#### ENTRIES PROVIDED

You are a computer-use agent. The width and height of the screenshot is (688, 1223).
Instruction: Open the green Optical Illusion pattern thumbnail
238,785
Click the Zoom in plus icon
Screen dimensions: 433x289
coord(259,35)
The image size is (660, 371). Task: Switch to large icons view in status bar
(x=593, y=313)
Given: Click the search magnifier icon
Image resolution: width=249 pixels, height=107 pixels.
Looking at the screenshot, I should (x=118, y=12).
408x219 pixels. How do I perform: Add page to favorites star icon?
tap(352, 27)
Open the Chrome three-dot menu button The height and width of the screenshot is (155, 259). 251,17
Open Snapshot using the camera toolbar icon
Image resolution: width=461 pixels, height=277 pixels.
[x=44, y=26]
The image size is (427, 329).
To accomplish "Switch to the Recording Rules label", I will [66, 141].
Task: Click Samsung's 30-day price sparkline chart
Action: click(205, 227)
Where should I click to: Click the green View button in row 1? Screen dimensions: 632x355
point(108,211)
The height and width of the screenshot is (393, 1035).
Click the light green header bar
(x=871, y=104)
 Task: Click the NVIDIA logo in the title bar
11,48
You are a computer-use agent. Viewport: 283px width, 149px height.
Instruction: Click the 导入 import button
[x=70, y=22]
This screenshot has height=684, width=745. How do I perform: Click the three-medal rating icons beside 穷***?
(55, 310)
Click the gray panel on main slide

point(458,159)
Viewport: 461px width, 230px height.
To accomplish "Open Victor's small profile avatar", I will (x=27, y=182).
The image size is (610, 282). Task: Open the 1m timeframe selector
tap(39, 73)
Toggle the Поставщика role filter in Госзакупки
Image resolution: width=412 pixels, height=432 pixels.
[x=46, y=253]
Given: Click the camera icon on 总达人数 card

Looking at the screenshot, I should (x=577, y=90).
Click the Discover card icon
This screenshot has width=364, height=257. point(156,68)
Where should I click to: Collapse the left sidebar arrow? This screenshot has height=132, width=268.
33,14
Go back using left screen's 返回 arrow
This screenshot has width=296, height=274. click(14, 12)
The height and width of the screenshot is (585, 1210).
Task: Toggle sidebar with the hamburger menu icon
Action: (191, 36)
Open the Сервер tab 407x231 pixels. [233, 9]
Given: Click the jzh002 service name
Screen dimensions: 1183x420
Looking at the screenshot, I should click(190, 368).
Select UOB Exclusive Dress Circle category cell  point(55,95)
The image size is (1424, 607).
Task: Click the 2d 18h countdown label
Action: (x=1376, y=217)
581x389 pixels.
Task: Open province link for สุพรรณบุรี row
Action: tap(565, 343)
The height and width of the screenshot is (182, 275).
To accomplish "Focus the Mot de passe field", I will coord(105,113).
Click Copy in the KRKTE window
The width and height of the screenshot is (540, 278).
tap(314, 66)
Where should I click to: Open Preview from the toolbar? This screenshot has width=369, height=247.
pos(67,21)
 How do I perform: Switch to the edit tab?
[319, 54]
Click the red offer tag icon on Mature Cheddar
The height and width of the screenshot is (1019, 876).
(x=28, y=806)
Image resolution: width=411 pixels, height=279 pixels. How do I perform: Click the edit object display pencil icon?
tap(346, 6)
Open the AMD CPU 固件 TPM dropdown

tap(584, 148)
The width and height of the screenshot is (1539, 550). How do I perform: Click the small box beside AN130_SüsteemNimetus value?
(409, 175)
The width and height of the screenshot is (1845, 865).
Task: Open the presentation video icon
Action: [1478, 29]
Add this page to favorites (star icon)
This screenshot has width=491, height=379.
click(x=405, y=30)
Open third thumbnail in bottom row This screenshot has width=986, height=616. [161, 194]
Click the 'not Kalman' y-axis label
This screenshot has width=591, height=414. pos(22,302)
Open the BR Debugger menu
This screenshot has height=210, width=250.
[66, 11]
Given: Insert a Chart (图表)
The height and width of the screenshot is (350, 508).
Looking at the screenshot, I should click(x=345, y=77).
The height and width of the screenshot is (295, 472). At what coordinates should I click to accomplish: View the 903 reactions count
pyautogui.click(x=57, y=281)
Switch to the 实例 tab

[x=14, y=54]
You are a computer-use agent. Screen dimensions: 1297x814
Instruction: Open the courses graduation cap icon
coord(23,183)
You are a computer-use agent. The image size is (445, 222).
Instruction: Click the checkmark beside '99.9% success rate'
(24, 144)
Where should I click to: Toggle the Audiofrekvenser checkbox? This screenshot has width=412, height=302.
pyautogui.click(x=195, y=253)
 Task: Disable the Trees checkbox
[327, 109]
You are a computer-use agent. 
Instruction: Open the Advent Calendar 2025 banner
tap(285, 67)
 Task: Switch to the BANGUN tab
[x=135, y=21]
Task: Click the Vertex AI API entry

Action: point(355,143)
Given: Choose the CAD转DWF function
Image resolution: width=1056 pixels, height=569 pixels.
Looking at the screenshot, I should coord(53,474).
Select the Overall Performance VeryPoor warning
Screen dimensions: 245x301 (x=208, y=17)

########

WORK INSTRUCTIONS: Your job is to reproduce the data in full, with every line intact.

RESPONSE:
You are a computer-use agent. The width and height of the screenshot is (688, 1223).
Instruction: Open the green Optical Illusion pattern thumbnail
238,785
Click the Zoom in plus icon
Screen dimensions: 433x289
coord(259,35)
The image size is (660, 371). Task: Switch to large icons view in status bar
(x=593, y=313)
Given: Click the search magnifier icon
Image resolution: width=249 pixels, height=107 pixels.
Looking at the screenshot, I should (x=118, y=12).
408x219 pixels. How do I perform: Add page to favorites star icon?
tap(352, 27)
Open the Chrome three-dot menu button The height and width of the screenshot is (155, 259). 251,17
Open Snapshot using the camera toolbar icon
Image resolution: width=461 pixels, height=277 pixels.
[x=44, y=26]
The image size is (427, 329).
To accomplish "Switch to the Recording Rules label", I will [66, 141].
Task: Click Samsung's 30-day price sparkline chart
Action: click(205, 227)
Where should I click to: Click the green View button in row 1? Screen dimensions: 632x355
point(108,211)
The height and width of the screenshot is (393, 1035).
Click the light green header bar
(x=871, y=104)
 Task: Click the NVIDIA logo in the title bar
11,48
You are a computer-use agent. Viewport: 283px width, 149px height.
Instruction: Click the 导入 import button
[x=70, y=22]
This screenshot has height=684, width=745. How do I perform: Click the three-medal rating icons beside 穷***?
(55, 310)
Click the gray panel on main slide

point(458,159)
Viewport: 461px width, 230px height.
To accomplish "Open Victor's small profile avatar", I will (x=27, y=182).
The image size is (610, 282). Task: Open the 1m timeframe selector
tap(39, 73)
Toggle the Поставщика role filter in Госзакупки
Image resolution: width=412 pixels, height=432 pixels.
[x=46, y=253]
Given: Click the camera icon on 总达人数 card

Looking at the screenshot, I should (x=577, y=90).
Click the Discover card icon
This screenshot has width=364, height=257. point(156,68)
Where should I click to: Collapse the left sidebar arrow? This screenshot has height=132, width=268.
33,14
Go back using left screen's 返回 arrow
This screenshot has width=296, height=274. click(14, 12)
The height and width of the screenshot is (585, 1210).
Task: Toggle sidebar with the hamburger menu icon
Action: (191, 36)
Open the Сервер tab 407x231 pixels. [233, 9]
Given: Click the jzh002 service name
Screen dimensions: 1183x420
Looking at the screenshot, I should click(190, 368).
Select UOB Exclusive Dress Circle category cell  point(55,95)
The image size is (1424, 607).
Task: Click the 2d 18h countdown label
Action: (x=1376, y=217)
581x389 pixels.
Task: Open province link for สุพรรณบุรี row
Action: tap(565, 343)
The height and width of the screenshot is (182, 275).
To accomplish "Focus the Mot de passe field", I will coord(105,113).
Click Copy in the KRKTE window
The width and height of the screenshot is (540, 278).
tap(314, 66)
Where should I click to: Open Preview from the toolbar? This screenshot has width=369, height=247.
pos(67,21)
 How do I perform: Switch to the edit tab?
[319, 54]
Click the red offer tag icon on Mature Cheddar
The height and width of the screenshot is (1019, 876).
(x=28, y=806)
Image resolution: width=411 pixels, height=279 pixels. How do I perform: Click the edit object display pencil icon?
tap(346, 6)
Open the AMD CPU 固件 TPM dropdown

tap(584, 148)
The width and height of the screenshot is (1539, 550). How do I perform: Click the small box beside AN130_SüsteemNimetus value?
(409, 175)
The width and height of the screenshot is (1845, 865).
Task: Open the presentation video icon
Action: [1478, 29]
Add this page to favorites (star icon)
This screenshot has width=491, height=379.
click(x=405, y=30)
Open third thumbnail in bottom row This screenshot has width=986, height=616. [161, 194]
Click the 'not Kalman' y-axis label
This screenshot has width=591, height=414. pos(22,302)
Open the BR Debugger menu
This screenshot has height=210, width=250.
[66, 11]
Given: Insert a Chart (图表)
The height and width of the screenshot is (350, 508).
Looking at the screenshot, I should click(x=345, y=77).
The height and width of the screenshot is (295, 472). At what coordinates should I click to accomplish: View the 903 reactions count
pyautogui.click(x=57, y=281)
Switch to the 实例 tab

[x=14, y=54]
You are a computer-use agent. Screen dimensions: 1297x814
Instruction: Open the courses graduation cap icon
coord(23,183)
You are a computer-use agent. The image size is (445, 222).
Instruction: Click the checkmark beside '99.9% success rate'
(24, 144)
Where should I click to: Toggle the Audiofrekvenser checkbox? This screenshot has width=412, height=302.
pyautogui.click(x=195, y=253)
 Task: Disable the Trees checkbox
[327, 109]
You are a computer-use agent. 
Instruction: Open the Advent Calendar 2025 banner
tap(285, 67)
 Task: Switch to the BANGUN tab
[x=135, y=21]
Task: Click the Vertex AI API entry

Action: point(355,143)
Given: Choose the CAD转DWF function
Image resolution: width=1056 pixels, height=569 pixels.
Looking at the screenshot, I should coord(53,474).
Select the Overall Performance VeryPoor warning
Screen dimensions: 245x301 (x=208, y=17)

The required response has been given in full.